*** Data shown ***

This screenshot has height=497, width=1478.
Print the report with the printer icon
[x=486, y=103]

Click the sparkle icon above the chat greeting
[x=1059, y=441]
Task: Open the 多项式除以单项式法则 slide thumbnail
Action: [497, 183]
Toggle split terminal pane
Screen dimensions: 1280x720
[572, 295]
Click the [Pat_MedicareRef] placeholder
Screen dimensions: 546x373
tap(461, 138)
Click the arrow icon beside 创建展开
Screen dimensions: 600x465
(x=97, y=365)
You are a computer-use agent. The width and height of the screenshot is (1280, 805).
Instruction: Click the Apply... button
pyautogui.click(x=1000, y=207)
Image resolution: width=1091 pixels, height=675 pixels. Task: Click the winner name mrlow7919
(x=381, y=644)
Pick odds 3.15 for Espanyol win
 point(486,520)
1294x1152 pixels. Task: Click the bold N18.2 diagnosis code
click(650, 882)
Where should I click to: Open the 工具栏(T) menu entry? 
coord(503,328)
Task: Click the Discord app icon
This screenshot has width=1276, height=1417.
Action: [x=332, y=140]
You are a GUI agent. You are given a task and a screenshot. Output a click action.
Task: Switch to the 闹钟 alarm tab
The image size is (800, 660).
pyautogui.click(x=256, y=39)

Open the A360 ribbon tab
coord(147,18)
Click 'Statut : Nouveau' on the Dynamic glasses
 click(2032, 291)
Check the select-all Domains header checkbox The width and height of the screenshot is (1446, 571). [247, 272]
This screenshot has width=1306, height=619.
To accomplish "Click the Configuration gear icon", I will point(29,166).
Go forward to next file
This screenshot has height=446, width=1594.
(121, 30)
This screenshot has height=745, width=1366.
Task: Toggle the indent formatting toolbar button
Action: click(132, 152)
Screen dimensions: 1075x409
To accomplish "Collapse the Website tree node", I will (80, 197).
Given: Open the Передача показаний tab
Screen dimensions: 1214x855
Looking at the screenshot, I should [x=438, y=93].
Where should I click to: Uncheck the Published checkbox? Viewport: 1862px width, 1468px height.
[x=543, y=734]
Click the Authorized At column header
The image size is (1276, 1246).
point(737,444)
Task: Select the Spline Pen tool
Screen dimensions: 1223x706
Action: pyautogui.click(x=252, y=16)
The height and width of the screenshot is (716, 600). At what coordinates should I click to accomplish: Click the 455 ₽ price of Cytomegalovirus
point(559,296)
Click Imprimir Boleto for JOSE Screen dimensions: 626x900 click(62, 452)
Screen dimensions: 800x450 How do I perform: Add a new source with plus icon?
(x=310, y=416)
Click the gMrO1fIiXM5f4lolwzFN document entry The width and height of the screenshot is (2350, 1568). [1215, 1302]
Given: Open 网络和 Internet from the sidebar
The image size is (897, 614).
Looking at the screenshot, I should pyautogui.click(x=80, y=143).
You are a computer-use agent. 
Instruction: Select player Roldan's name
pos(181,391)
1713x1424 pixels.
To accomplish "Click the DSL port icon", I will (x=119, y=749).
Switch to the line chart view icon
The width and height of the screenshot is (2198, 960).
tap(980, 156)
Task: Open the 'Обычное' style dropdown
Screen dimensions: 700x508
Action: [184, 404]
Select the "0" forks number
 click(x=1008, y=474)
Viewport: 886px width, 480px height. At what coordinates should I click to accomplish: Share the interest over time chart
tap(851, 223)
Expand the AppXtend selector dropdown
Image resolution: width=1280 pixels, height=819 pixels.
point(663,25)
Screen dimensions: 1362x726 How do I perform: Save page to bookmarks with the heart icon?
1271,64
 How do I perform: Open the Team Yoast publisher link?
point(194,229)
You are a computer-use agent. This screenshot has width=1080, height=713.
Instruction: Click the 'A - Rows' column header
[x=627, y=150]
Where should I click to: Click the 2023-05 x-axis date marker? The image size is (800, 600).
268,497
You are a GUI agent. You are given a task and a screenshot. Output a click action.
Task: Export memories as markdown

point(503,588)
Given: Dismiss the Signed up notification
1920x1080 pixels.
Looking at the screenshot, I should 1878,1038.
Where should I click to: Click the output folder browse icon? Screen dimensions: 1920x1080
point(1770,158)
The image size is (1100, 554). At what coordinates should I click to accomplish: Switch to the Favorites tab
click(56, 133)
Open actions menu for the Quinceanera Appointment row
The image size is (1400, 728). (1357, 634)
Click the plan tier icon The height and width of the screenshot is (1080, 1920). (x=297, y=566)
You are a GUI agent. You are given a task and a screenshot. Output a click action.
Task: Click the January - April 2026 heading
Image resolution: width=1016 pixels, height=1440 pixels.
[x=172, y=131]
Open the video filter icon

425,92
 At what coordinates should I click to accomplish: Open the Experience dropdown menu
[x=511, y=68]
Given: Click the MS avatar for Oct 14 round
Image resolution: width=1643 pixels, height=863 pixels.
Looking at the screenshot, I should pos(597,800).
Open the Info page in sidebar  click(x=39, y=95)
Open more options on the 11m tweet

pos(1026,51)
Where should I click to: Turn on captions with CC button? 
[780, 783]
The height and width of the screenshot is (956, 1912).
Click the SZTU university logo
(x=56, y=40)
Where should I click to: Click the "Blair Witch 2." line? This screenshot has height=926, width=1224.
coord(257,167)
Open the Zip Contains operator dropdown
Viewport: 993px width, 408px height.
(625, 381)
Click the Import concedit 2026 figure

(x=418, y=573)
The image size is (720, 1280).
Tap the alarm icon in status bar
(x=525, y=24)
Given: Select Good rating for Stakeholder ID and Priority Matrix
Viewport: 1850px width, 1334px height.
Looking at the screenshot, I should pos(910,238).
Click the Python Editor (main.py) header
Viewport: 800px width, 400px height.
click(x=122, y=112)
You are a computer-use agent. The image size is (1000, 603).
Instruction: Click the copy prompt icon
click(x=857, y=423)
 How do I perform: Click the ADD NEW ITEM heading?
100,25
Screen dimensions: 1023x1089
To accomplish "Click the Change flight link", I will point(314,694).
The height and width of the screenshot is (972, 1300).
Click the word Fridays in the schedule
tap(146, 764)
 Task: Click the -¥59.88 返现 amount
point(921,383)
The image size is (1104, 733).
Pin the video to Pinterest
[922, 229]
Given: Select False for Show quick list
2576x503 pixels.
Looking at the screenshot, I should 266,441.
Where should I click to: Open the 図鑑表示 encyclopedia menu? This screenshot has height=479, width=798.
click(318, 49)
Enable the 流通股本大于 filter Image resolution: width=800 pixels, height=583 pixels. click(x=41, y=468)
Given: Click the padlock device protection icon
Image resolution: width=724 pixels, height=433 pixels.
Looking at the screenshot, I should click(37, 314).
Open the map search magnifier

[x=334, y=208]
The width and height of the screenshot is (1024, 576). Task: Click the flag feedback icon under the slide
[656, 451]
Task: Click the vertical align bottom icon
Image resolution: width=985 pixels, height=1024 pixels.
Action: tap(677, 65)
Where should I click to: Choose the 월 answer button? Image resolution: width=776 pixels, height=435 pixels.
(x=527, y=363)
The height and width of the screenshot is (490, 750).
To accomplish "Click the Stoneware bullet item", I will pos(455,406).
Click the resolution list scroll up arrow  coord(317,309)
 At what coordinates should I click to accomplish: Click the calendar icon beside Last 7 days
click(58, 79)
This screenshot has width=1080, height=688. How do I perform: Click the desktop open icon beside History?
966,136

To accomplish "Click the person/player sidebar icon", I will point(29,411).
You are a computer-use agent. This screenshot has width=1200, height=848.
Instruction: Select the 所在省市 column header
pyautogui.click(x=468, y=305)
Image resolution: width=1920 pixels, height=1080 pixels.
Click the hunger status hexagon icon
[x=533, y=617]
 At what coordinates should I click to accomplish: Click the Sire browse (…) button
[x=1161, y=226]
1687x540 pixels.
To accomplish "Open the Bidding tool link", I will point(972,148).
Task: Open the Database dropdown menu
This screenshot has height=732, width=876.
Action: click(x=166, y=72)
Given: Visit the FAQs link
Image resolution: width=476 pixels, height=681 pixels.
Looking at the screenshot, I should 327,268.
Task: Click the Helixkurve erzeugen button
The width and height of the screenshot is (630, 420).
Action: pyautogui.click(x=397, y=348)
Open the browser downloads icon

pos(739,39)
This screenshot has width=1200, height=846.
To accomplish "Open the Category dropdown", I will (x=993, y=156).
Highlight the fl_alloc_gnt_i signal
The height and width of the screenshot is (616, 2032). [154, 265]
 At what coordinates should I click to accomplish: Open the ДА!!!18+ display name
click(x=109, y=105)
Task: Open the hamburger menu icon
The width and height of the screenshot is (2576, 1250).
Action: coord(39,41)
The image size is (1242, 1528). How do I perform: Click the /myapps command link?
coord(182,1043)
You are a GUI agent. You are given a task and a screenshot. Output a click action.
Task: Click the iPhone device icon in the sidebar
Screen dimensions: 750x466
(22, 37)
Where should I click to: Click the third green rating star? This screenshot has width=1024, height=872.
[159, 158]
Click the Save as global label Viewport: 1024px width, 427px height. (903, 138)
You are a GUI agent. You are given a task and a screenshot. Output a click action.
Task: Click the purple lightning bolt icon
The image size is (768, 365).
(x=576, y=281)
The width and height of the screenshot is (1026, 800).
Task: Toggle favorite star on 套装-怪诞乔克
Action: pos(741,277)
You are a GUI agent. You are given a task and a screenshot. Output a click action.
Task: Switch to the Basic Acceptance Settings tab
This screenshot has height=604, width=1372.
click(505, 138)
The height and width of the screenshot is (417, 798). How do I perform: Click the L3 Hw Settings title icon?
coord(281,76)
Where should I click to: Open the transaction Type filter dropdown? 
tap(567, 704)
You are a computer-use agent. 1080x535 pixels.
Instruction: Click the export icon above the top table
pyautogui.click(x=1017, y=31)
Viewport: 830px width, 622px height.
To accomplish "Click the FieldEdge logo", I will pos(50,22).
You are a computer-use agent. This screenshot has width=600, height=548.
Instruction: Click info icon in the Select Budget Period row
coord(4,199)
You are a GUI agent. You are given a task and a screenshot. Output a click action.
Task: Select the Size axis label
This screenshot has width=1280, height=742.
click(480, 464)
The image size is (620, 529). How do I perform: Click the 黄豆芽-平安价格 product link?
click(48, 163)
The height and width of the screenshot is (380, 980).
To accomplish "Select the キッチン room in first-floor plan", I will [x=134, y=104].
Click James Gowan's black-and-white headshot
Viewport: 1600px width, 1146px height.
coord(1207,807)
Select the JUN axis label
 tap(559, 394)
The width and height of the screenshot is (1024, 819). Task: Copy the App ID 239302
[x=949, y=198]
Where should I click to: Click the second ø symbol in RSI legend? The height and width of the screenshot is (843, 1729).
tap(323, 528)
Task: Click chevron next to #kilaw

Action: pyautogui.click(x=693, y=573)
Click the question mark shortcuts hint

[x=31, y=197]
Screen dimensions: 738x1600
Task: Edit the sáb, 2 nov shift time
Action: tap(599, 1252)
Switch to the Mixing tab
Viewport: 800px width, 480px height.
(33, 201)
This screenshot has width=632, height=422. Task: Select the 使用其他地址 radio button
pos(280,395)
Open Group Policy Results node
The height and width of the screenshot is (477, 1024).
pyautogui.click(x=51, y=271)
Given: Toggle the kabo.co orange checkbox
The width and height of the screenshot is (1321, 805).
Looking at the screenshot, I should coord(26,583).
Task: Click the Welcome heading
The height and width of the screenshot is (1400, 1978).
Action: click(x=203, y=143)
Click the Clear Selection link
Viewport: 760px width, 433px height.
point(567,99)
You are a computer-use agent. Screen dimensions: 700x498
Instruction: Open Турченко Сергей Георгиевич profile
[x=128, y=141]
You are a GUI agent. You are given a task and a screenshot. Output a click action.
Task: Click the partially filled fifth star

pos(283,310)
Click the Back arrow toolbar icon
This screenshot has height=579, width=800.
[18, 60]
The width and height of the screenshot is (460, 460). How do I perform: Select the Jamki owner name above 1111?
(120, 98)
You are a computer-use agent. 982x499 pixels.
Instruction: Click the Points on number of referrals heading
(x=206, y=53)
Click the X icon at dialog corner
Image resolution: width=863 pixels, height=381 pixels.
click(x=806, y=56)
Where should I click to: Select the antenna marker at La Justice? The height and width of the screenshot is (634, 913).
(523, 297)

*** End of Data shown ***

Only the lines from the first line of the records through the one containing "You are a computer-use agent. The width" should be reproduced, exactly, with both of them included.

This screenshot has height=497, width=1478.
Print the report with the printer icon
[x=486, y=103]

Click the sparkle icon above the chat greeting
[x=1059, y=441]
Task: Open the 多项式除以单项式法则 slide thumbnail
Action: [497, 183]
Toggle split terminal pane
Screen dimensions: 1280x720
[572, 295]
Click the [Pat_MedicareRef] placeholder
Screen dimensions: 546x373
tap(461, 138)
Click the arrow icon beside 创建展开
Screen dimensions: 600x465
(x=97, y=365)
You are a computer-use agent. The width and height of the screenshot is (1280, 805).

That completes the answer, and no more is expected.